Leggendo il vostro programma emergono posizioni molto critiche rispetto alle attuali dinamiche che portano alla formazione dei rabbini. Conferma?
Sì, questo è uno dei punti che riteniamo sia indispensabile affrontare al più presto. L’attuale centralismo romano è insopportabile. Non è pensabile che le comunità paghino la formazione dei rabbanim e che poi questi restino nella Capitale: i rabbini sono un patrimonio di tutta la comunità italiana e non un patrimonio esclusivo di quella romana. Questo atteggiamento va a scapito dell’italianità del nostro rabbinato, caratteristica sulla quale penso dovremmo insistere. Il fatto che una comunità scelga un rabbino straniero è una scelta che può essere anche condivisibile, ma dovrebbe per l’appunto trattarsi di una scelta e non di un obbligo. Quello che chiediamo all’UCEI è di sviluppare attraverso il Collegio Rabbinico programmi per la formazione di futuri rabbini che siano in grado di soddisfare le esigenze delle realtà numericamente minori. È una richiesta che vale in generale: l’UCEI deve essere fattivamente una Unione di tutte le comunità. La concentrazione nei grandi centri è sbagliata, la via da percorrere è quella di un sano federalismo comunitario.

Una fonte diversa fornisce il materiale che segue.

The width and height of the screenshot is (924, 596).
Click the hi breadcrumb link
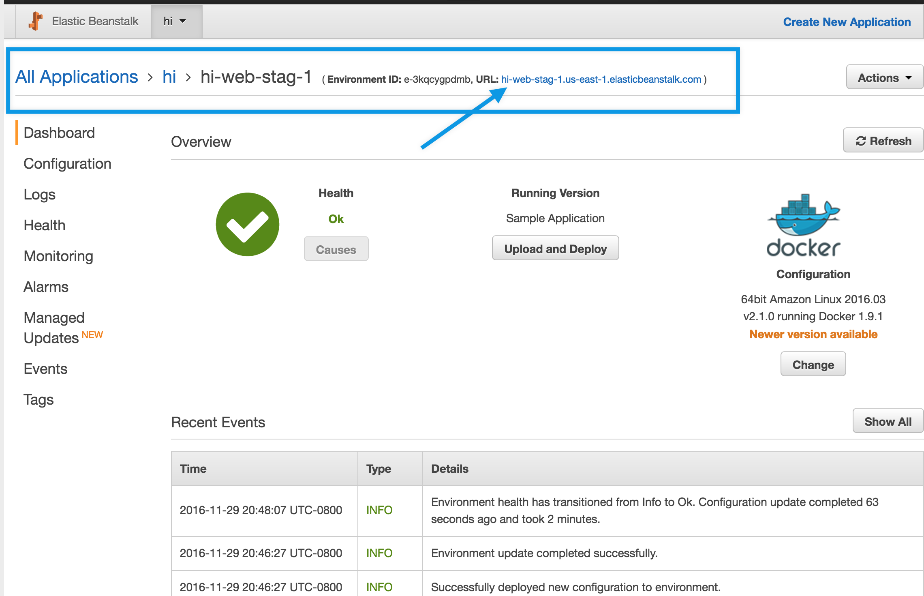coord(169,77)
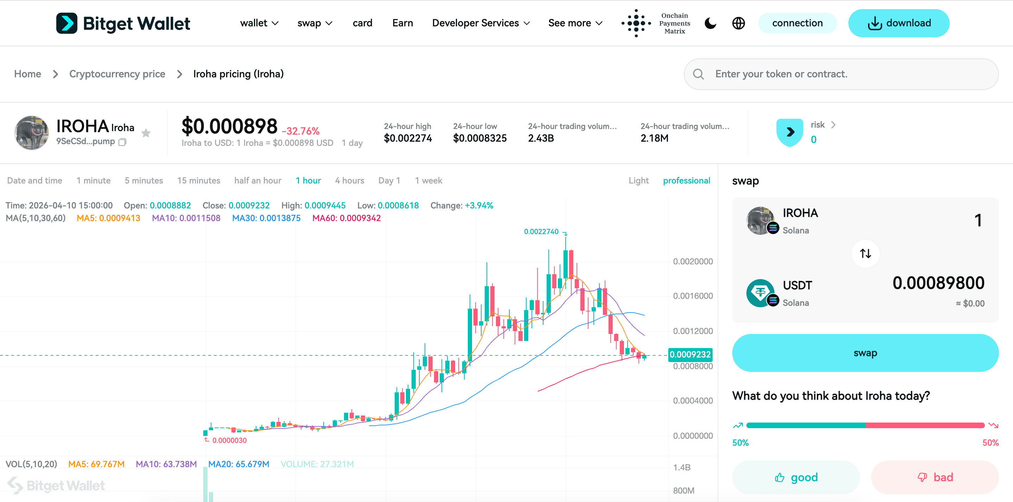
Task: Toggle dark mode with the moon icon
Action: 710,23
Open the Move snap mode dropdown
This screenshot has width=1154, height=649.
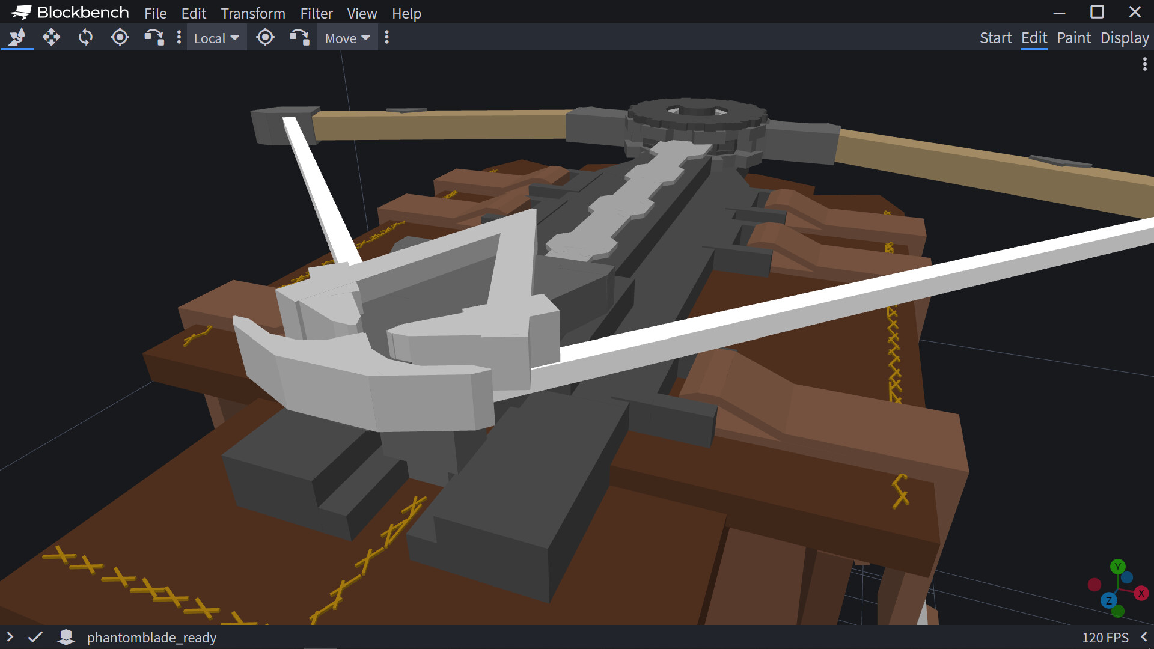click(x=347, y=38)
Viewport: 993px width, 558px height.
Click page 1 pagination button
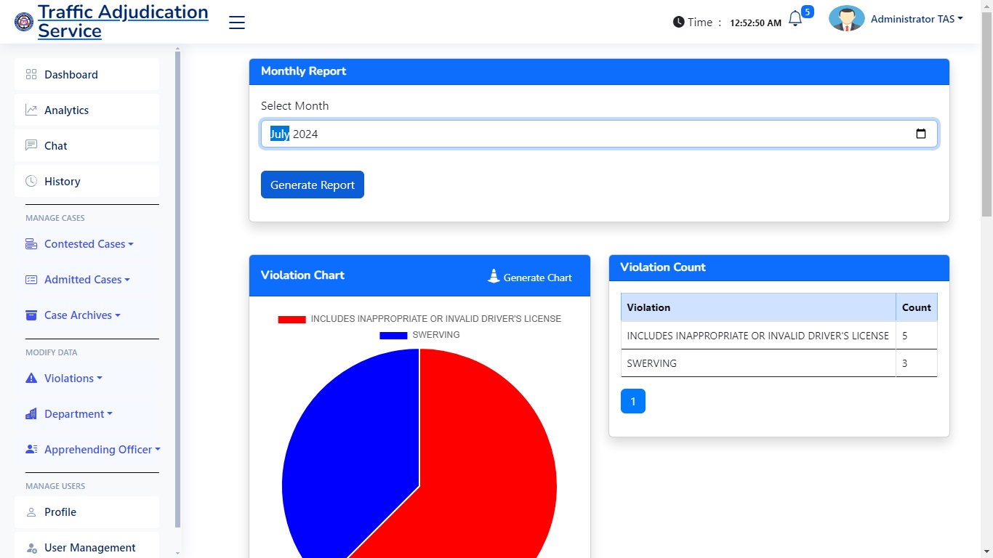point(632,401)
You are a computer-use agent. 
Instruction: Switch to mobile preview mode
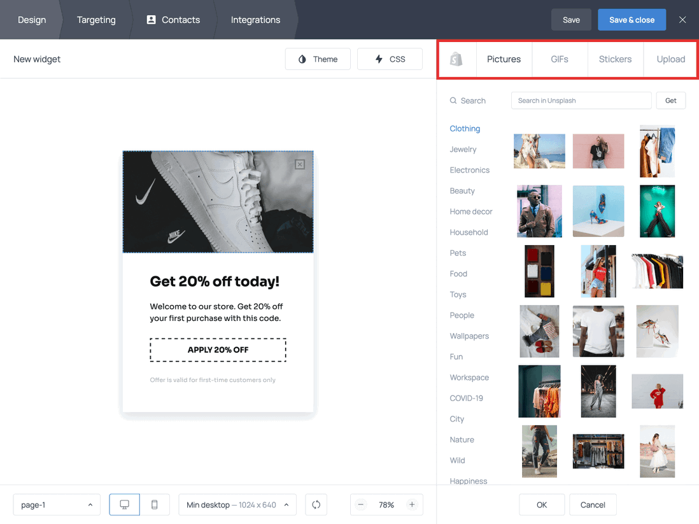tap(154, 504)
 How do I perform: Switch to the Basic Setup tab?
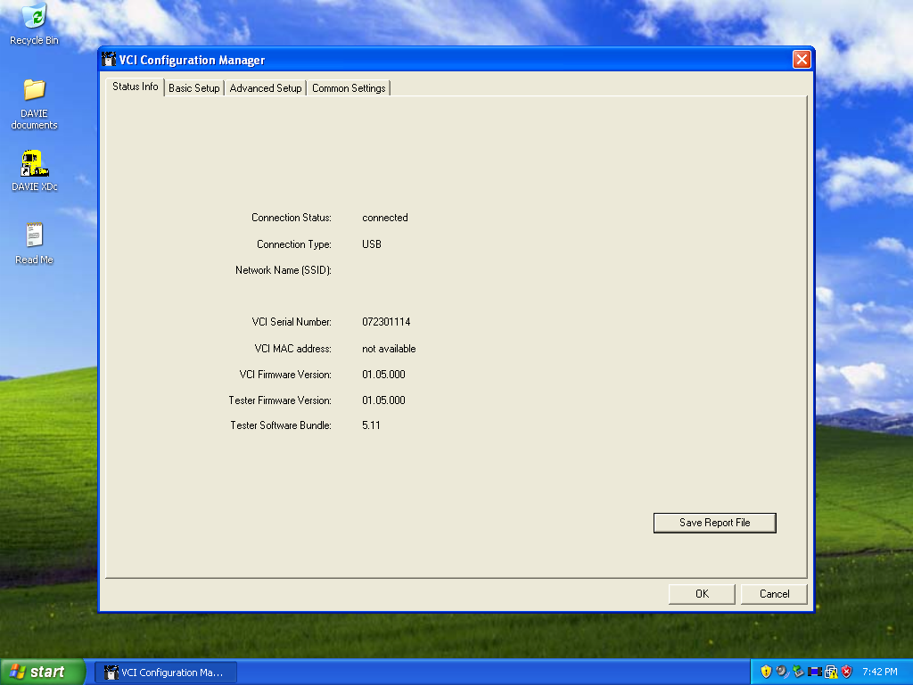click(x=193, y=88)
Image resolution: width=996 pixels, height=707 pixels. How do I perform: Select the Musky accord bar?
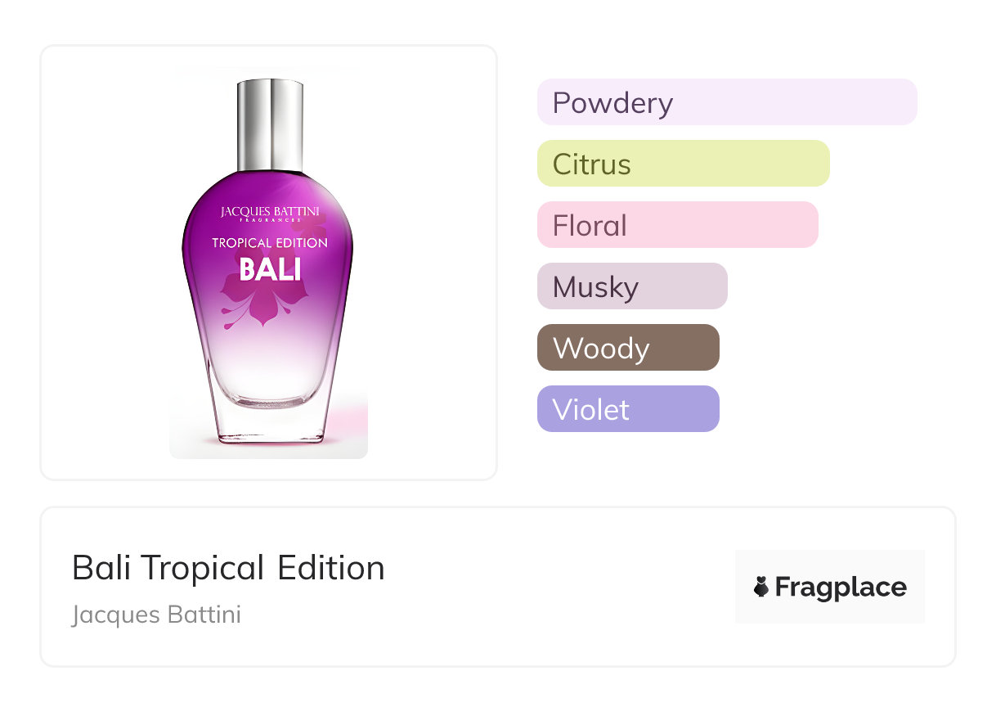pyautogui.click(x=632, y=286)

Altri punti che ritenete prioritari?
La diffusione della cultura e dell’informazione, sia interna che esterna. È importante dare continuità agli strumenti predisposti dall’attuale Consiglio per realizzare opportunità di formazione e informazione ebraica, prendendo come modello di riferimento l’esperienza molto positiva della newsletter l’Unione Informa e del mensile Pagine Ebraiche che sono ottimi strumenti di confronto e che hanno aperto nuovi fronti di comunicazione. Un’altra questione di grande importanza riguarda la kasherut. L’Unione dovrebbe attivarsi per migliorare la distribuzione dei prodotti kasher anche nelle piccole e medie comunità, impegnandosi ad abbassarne il prezzo d’acquisto, spesso irragionevole e fuori dalla portata delle tasche di molti. Sul piano internazionale vorremmo inoltre promuovere scambi politici tra Italia e Israele in modo da sconfiggere il pregiudizio anti-israeliano, sostenendo allo stesso tempo le iniziative che portino a una risoluzione del conflitto mediorientale con il raggiungimento di una pace giusta e duratura e con la messa in sicurezza dello Stato di Israele e dei suoi abitanti.